Document passage ::
Nutty Rusks or Biscotti

 Ingredients
- 100g chopped cashews
- 100g chopped pecans/walnuts
- 100g organic raisins/sultanas/currents
- 1 C almond flour
- 1/2 C coconut flour
- 120g mixed seeds - pumpkin, sunflower, flax, chia 
- 1 Tbsp psyllium husk
- A good pinch of salt
- 125g melted organic butter
- 2 Tbsp raw honey
- 1 C homemade organic yoghurt/kefir
- 3 organic eggs whisked

Method
- Preheat oven to 180 degrees C or 160 degrees C Fan.
- In a pan gently melt the butter and honey. Allow it to cool.
- Chop the nuts and mix all the dry ingredients together.
- Whisk the eggs, combine with the yoghurt, add to the cooled butter mixture and then add the dry ingredients.
- Pour into a prepared baking tin lined with parchment paper. You want the dough to be about 3 cm thick.

List of tasks ::
1. In the nutty rusks recipe, how thick should the dough be in the baking tin?
2. Write the next part of the nutty rusks recipe, picking up after its final method step.

Available data ::
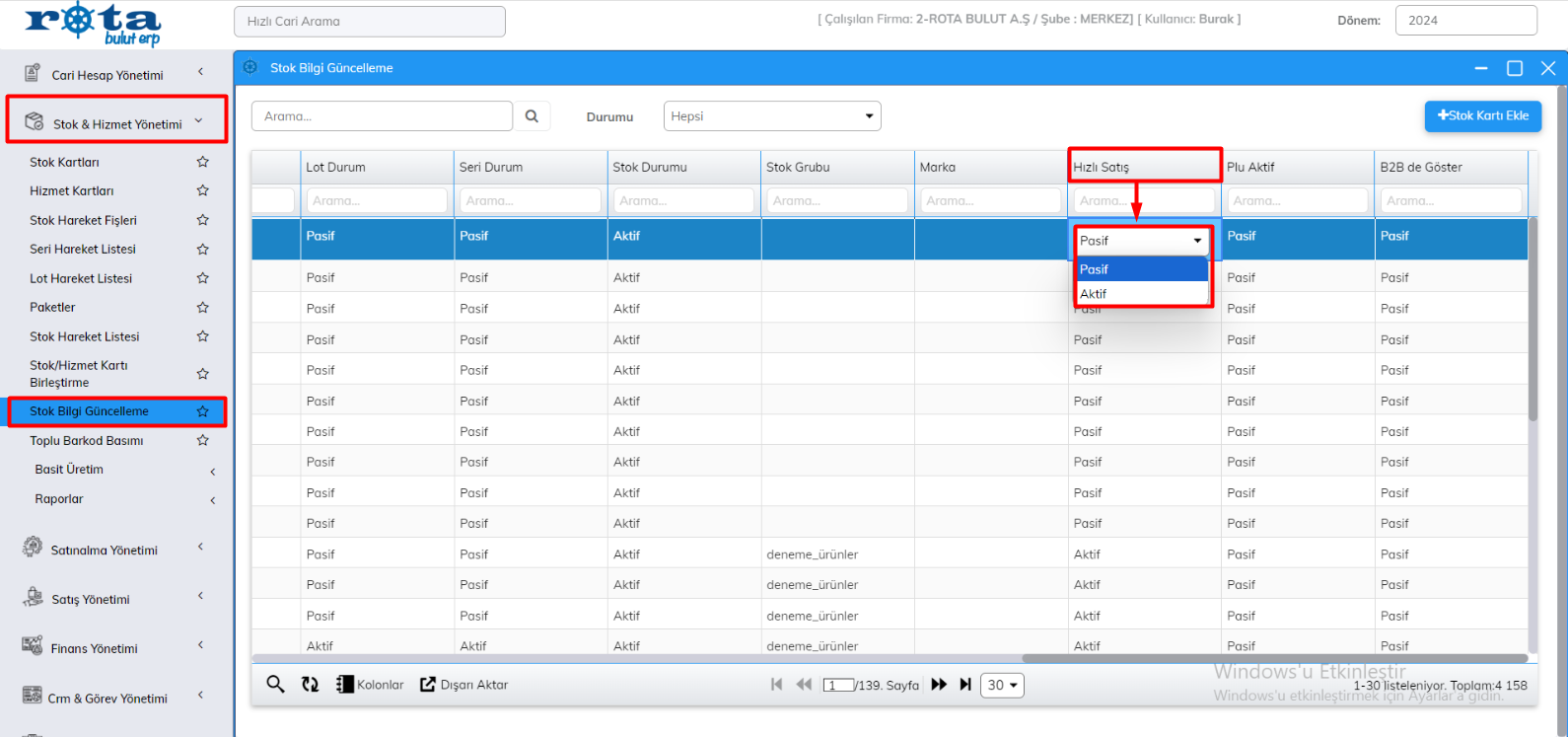This screenshot has height=737, width=1568.
Task: Click the magnifier icon in bottom toolbar
Action: pyautogui.click(x=275, y=685)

Written responses ::
1. About 3 cm thick.

2.
- Bake for 35 minutes until golden.
- Remove and allow to cool to room temperature.
- Remove from the tin, place on a chopping board. Slice equally into rectangles.
- Turn the oven onto the lowest setting (generally around 50 degrees C) and dry the rusks out overnight so they become firm and crunchy. OR if you have a dehydrator, place the rusks onto the screens and leave them to dry out overnight on a 50 degree C setting. They will be just as crunchy. Store in an airtight glass jar. If they begin to soften over time, crunch them up in a cool oven or return to the dehydrator.
- These are a great on the go snack. Serve them with a hot cuppa or add to a healthy lunch box. To push the protein, you could smear some seed or nut butter over the top. Just delicious and wholesome.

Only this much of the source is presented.